Podcast measurement has been limited beyond seeing that someone downloaded an episode of a show, making it difficult for publishers to understand more about the audience listening.
That’s changing. On Friday, Spotify's Megaphone revealed a new tool that will allow publishers to tie listenership to Nielsen demos.
The tool is available to a network of 20,000-plus podcast publishers that host and monetize their shows through Megaphone, the podcasting platform Spotify acquired for $235 million in November. And it can be used for measurement not just on Spotify, but wherever people are listening to these publishers’ shows.
Megaphone already had a partnership with Nielsen that allowed it to use Neilsen demos to target audiences, said Dave Adams, group product manager at Spotify.
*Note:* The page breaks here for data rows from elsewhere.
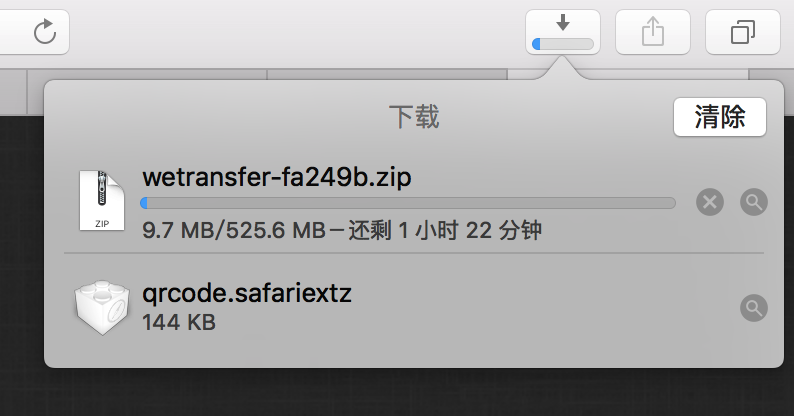The width and height of the screenshot is (794, 416).
Task: Toggle the Downloads arrow toolbar button
Action: (562, 23)
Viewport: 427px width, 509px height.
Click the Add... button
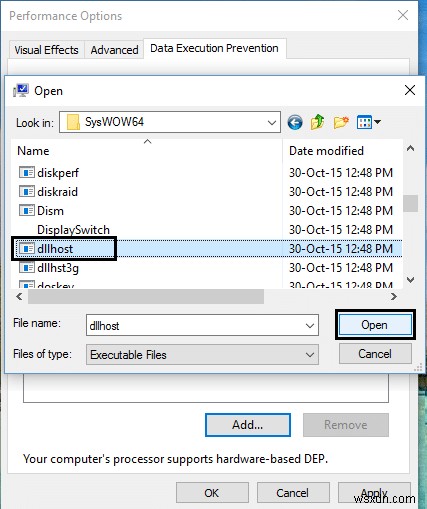(248, 425)
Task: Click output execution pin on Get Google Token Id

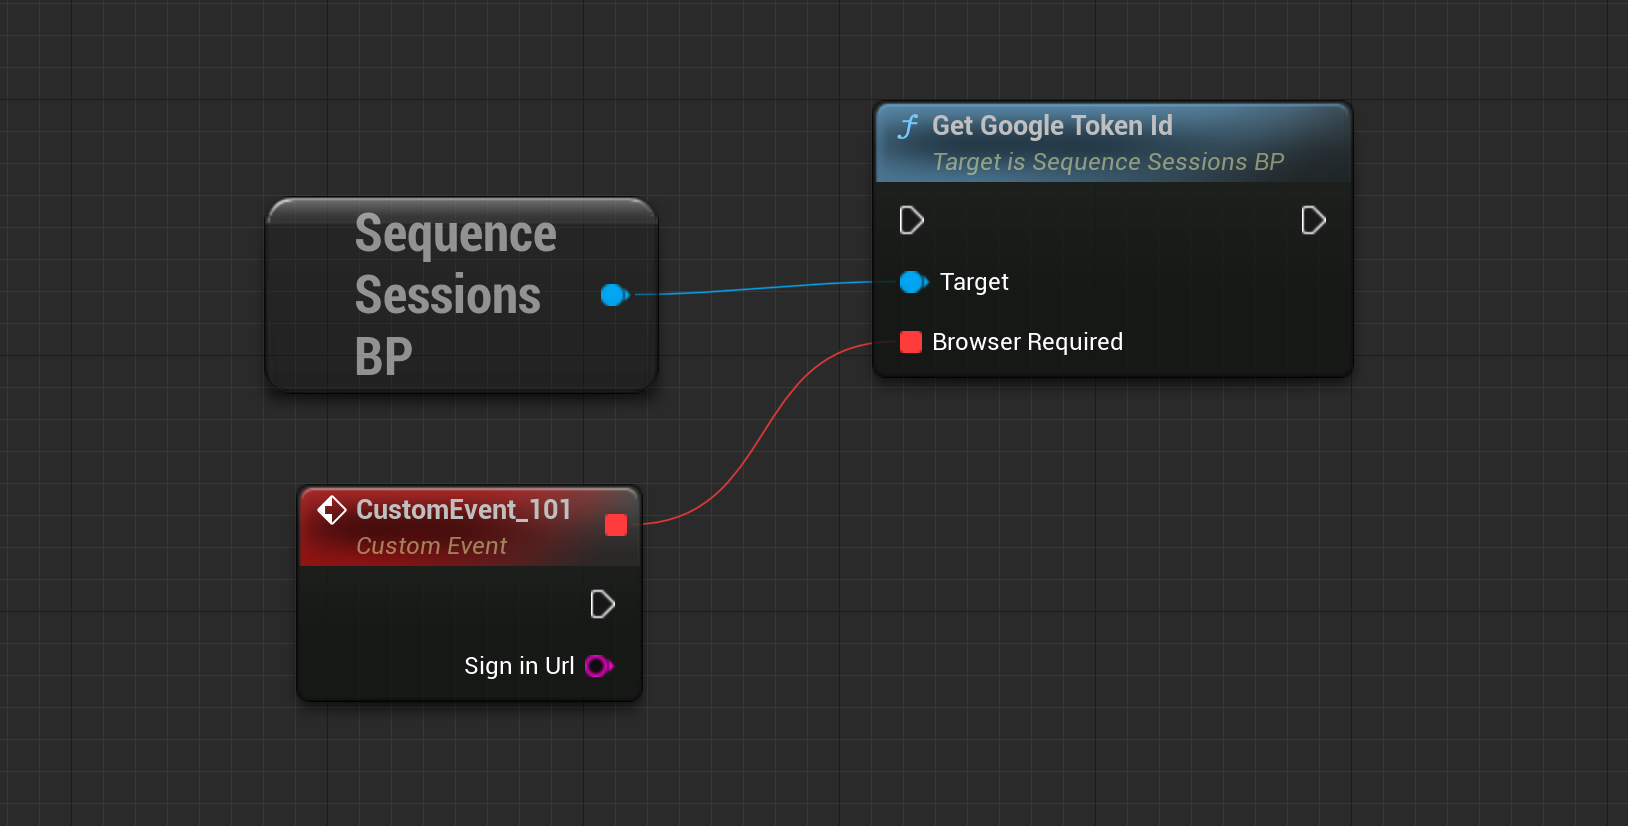Action: pos(1313,220)
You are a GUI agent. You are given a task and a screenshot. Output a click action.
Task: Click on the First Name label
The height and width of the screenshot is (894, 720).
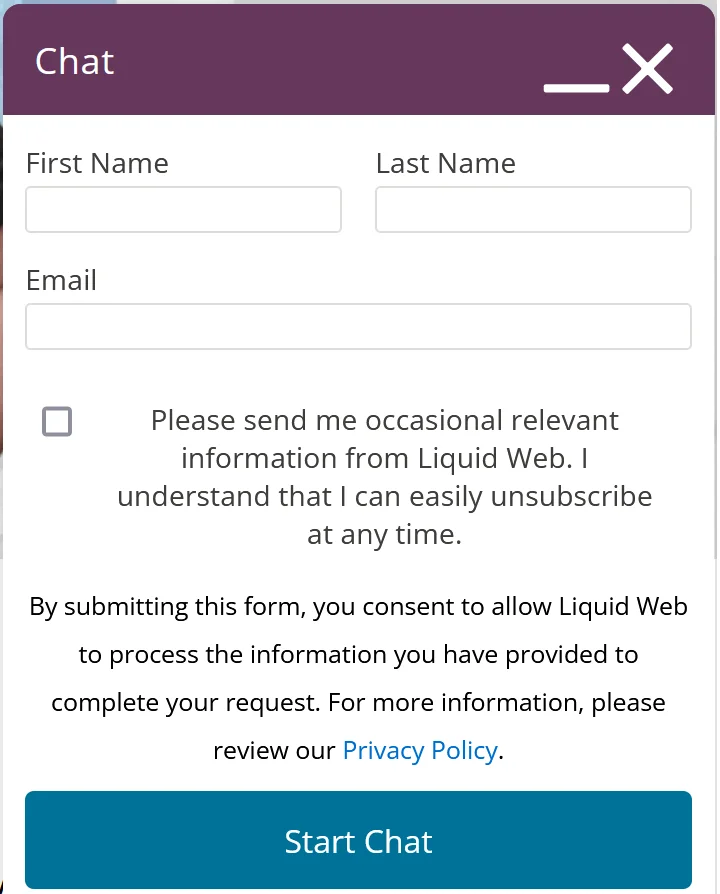point(97,164)
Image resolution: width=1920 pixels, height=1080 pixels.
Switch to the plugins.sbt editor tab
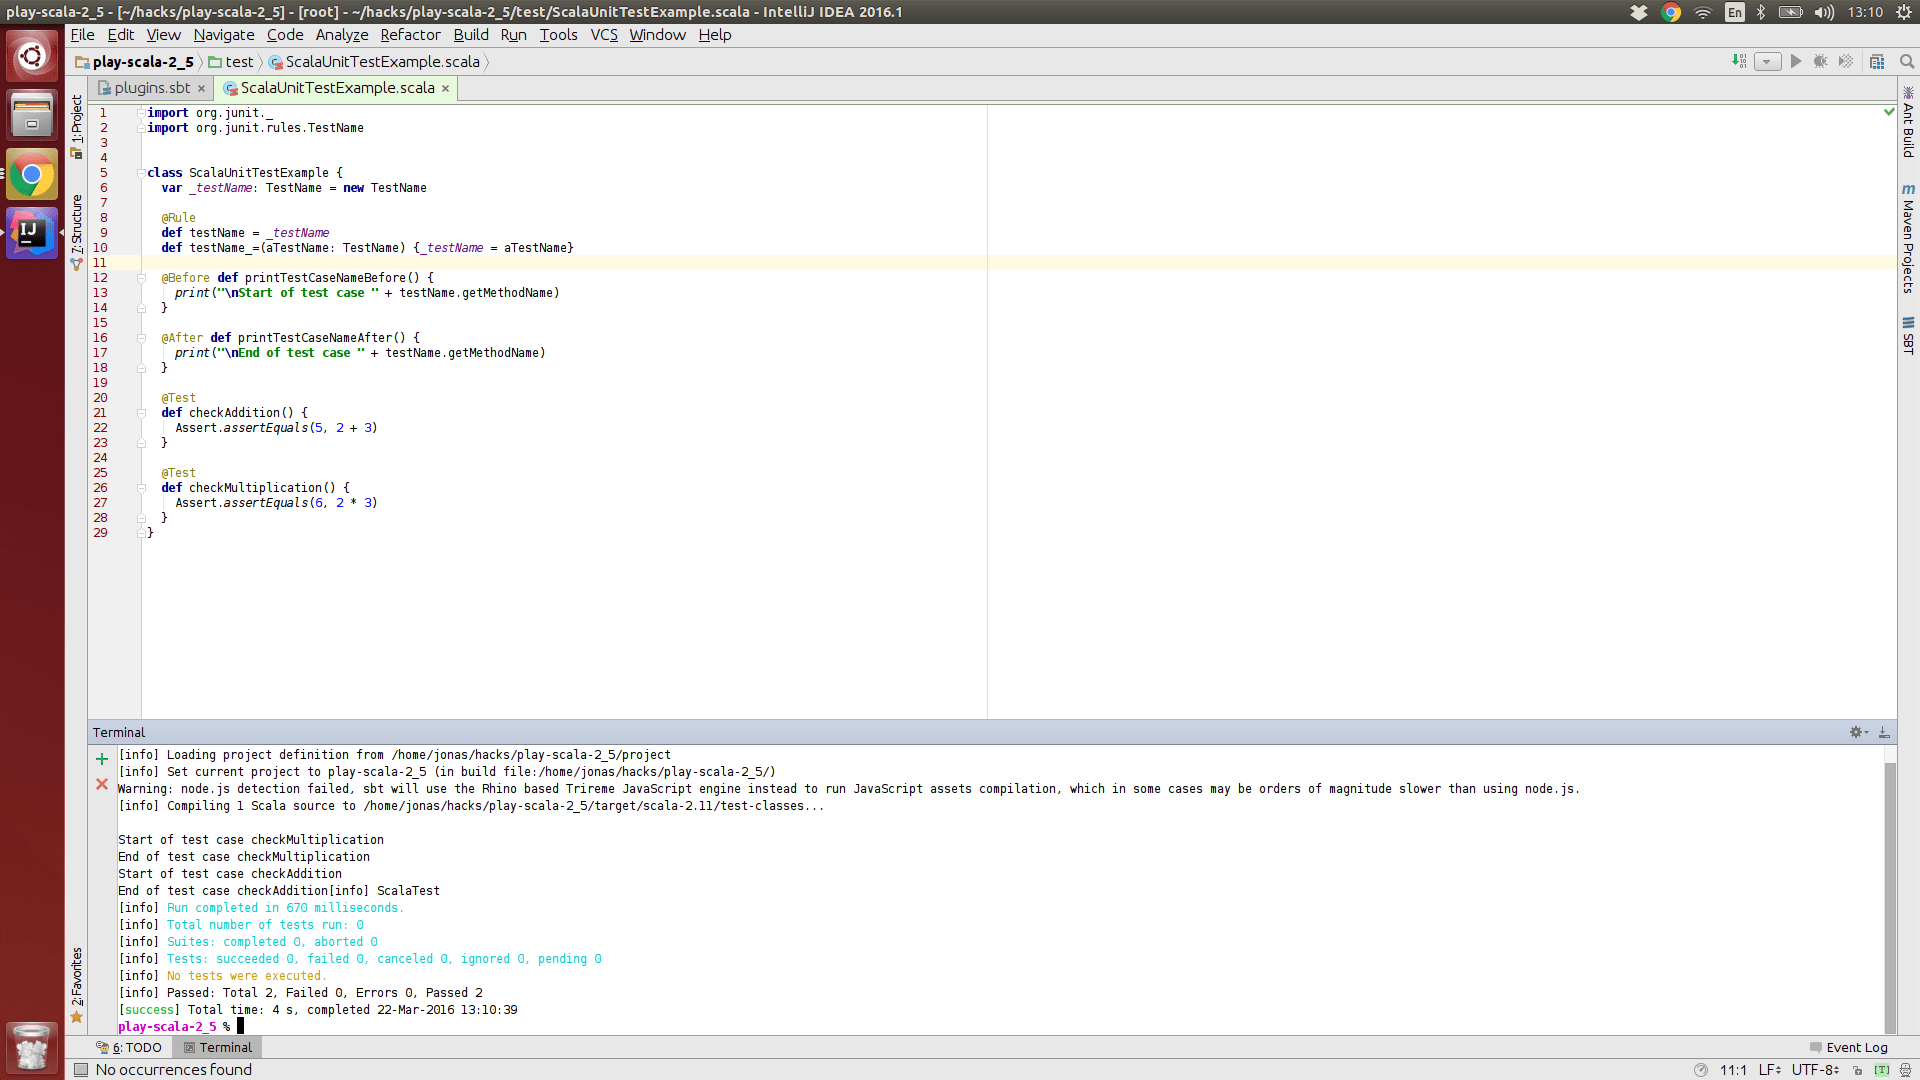[150, 88]
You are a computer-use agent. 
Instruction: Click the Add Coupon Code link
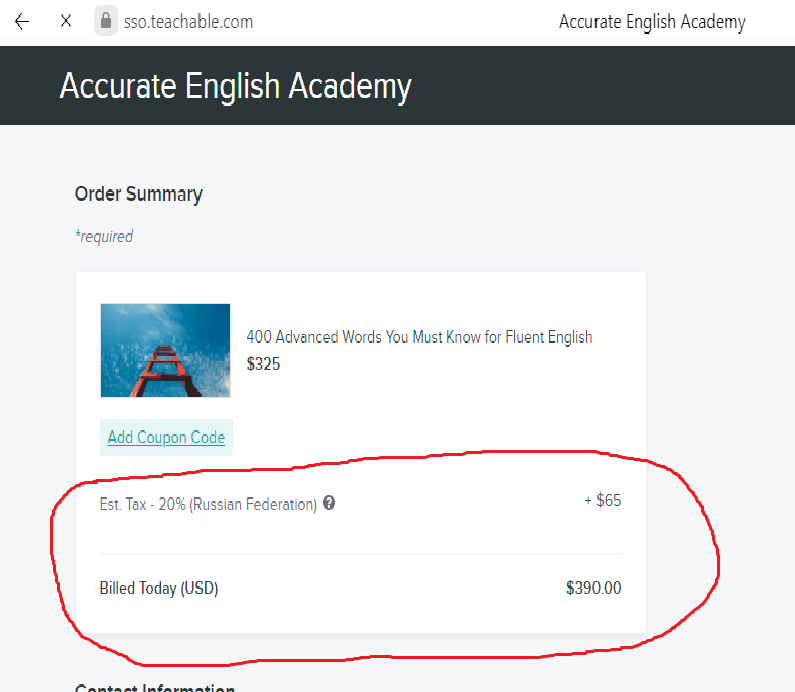coord(166,437)
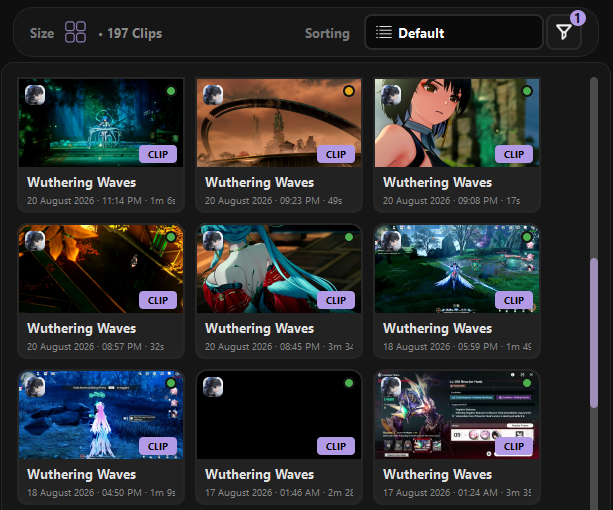Click the green status dot on the 04:50 PM clip
This screenshot has width=613, height=510.
click(x=171, y=383)
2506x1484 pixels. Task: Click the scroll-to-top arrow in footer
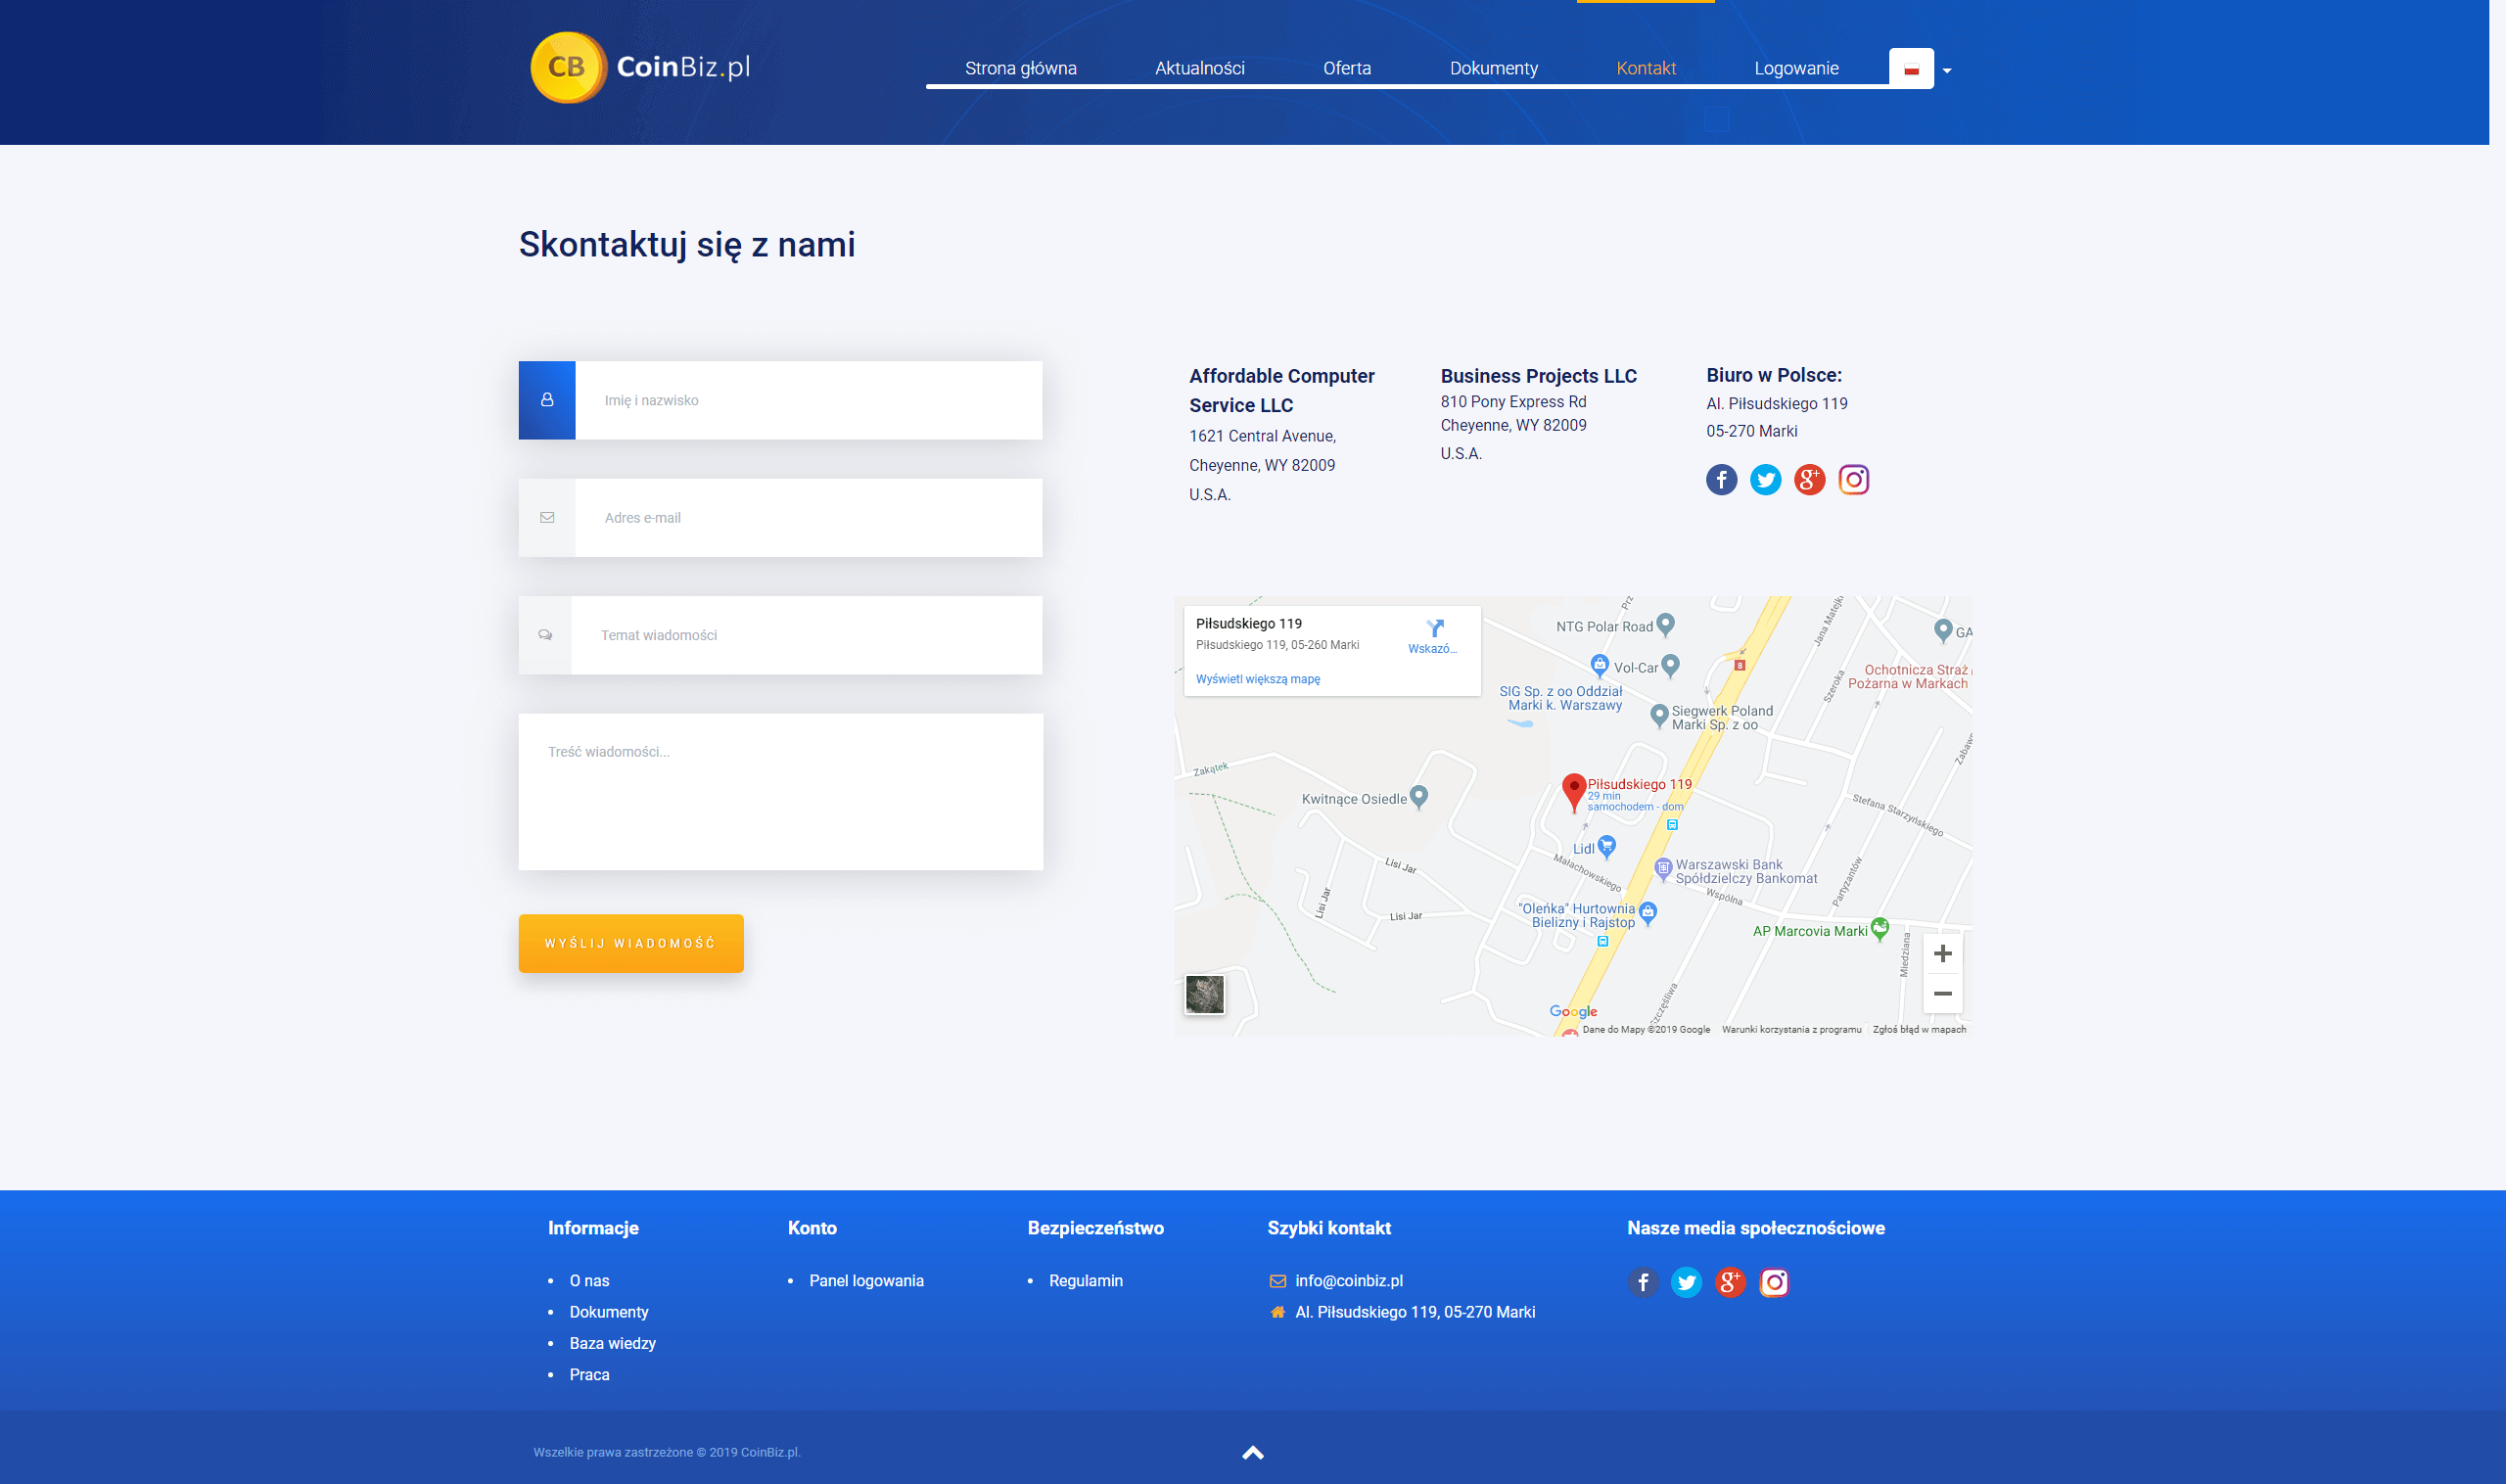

But adding the measurement piece on the back-end is critical as advertisers continue to seek more granular metrics from podcast publishers.
“[Podcasters] are being asked to look like digital,” he explained. “This is an easy conversation with advertisers because it's [measurement] vetted by a third party.”
Using the new tool, podcast publishers can measure listenership at the episode show-level, show-level and network level.
“We're offering a platform-agnostic and a real-time look at listeners, what their demos are, what their interests are and their behaviors,” Adams said. “Publishers will know how people are consuming, what they are interested in, what behaviors they have so they can effectively earmark opportunities they are missing for advertisers.”
Being acquired by Spotify helped Megaphone launch the feature thanks to access to its backend systems and data warehouse, Adams added.
“It's always been on our road map, it's just difficult to get done,” he said. “There are large amounts of data we have to process on an episode by episode basis.”
Adams added that the ability to measure against Nielsen demos is “very unique” to Spotify because of an exclusive partnership with the measurement giant.
“This is helping our customers understand their business and win deals they otherwise couldn't have won,” Adams said. “It opens the doors for these conversations, and that's the goal: to help publishers monetize.”